_TASK PROMPT_.
Please answer these from the post on genre conventions:
(a) How much of all communication does it say is non-verbal?
(b) What three traits does it give for action heroes?
(c) How does it describe noir detectives?

Friday 23 October 2009

campaign branding: genre conventions


Genre conventions are a framework of elements that set a scene and provide an audience tools to help them imagine it and the wider story.  These conventions give a creator options and choices that make their story or game distinctive and help convey messages (thematic or otherwise) to the audience.

Aesthetic - The specific attributes of a story that helps define it.  The time, place, genre and basic premises of what is expected from the story.  Aesthetic conventions include oppressive regimes, armoured knights or isolated rustic colonies. These need to be outlined up front or the audience will be confused.

Ideological - A specific vision or sensory experience (a 'look' or 'feel') - if aesthetic is the substance, this is the style.  Here is the grit in your crime drama or the slick chrome in your science-fiction.  As over half of all communication is non-verbal, this is something ignored at your peril.

Rhetorical - Persuasive arguments employed by a story on it's audience.  The social implications of those arguments may compel (compare The Handmaid's Tale with Gattaca with Children of Men) an audience and contemporary issues can shape or alter the sensitivity of an audience to a story's rhetoric.

Ritual - Behavioural actions associated with a particular genre, the traits characters display to comply with the above.  Action heroes are courageous, tough and rebel against authority.  Noir detectives are cynical romantics with internal monologues.  All of these (and more) are explored in one place

Aligning genre conventions can maximise story impact and speed setup.  The trick is to do it so the genre conventions are revealed in an original or innovative way.  Due to high exposure (how many TV shows and movies have you seen this year?) these are used and re-used to a point some call formulaic.

_DATA EXCERPTS_.
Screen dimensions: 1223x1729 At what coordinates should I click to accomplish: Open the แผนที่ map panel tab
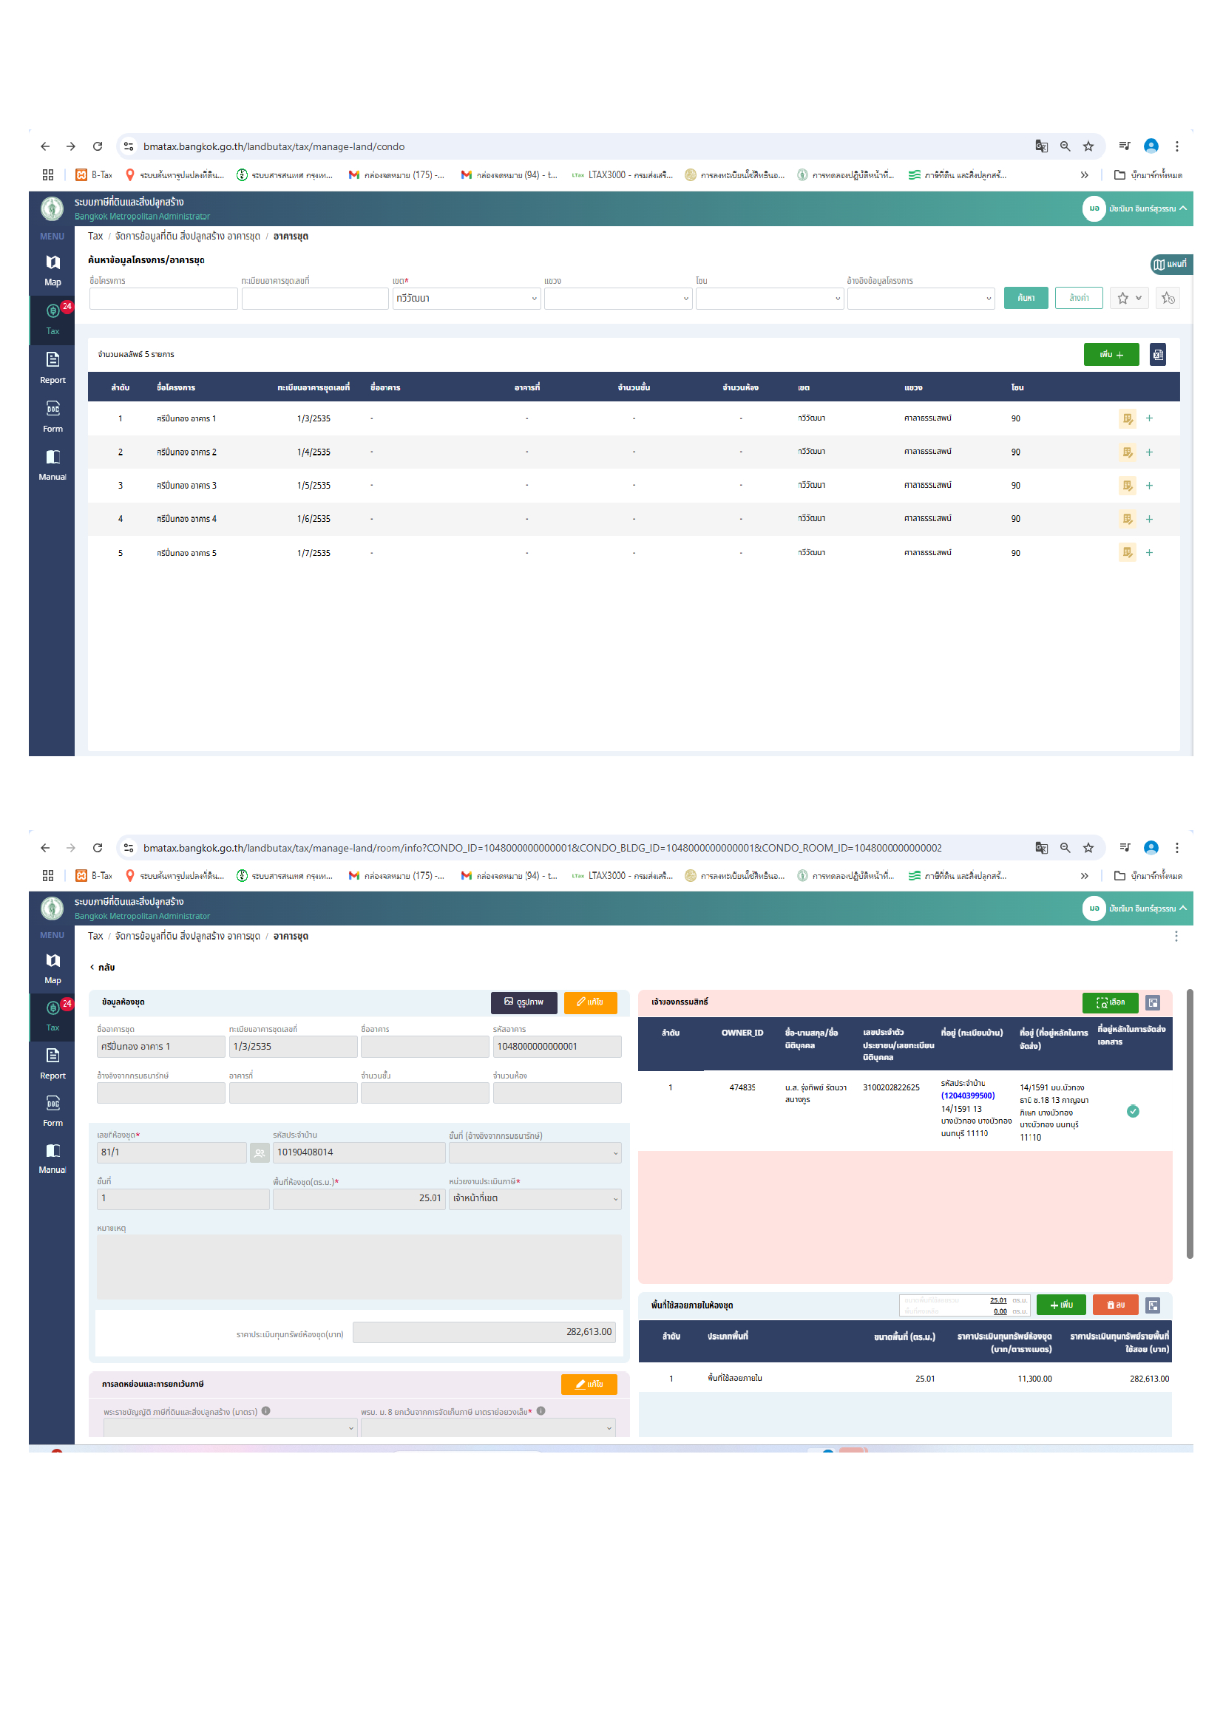(x=1170, y=264)
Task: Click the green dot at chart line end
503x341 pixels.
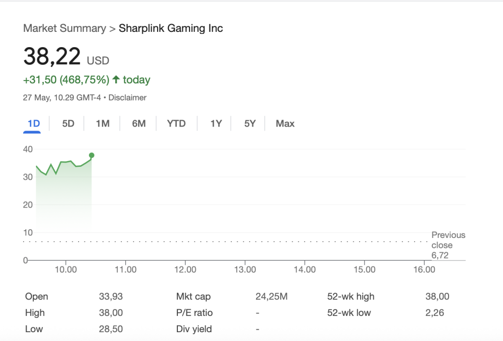Action: [91, 156]
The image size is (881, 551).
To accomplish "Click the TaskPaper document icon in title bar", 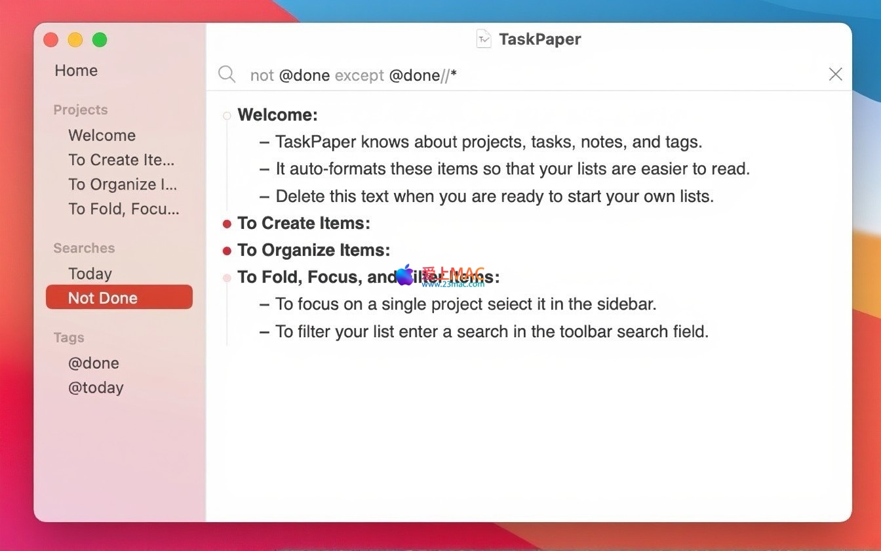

_CORRECT RESPONSE_.
(a) Over half.
(b) They are courageous, tough and rebel against authority.
(c) As cynical romantics with internal monologues.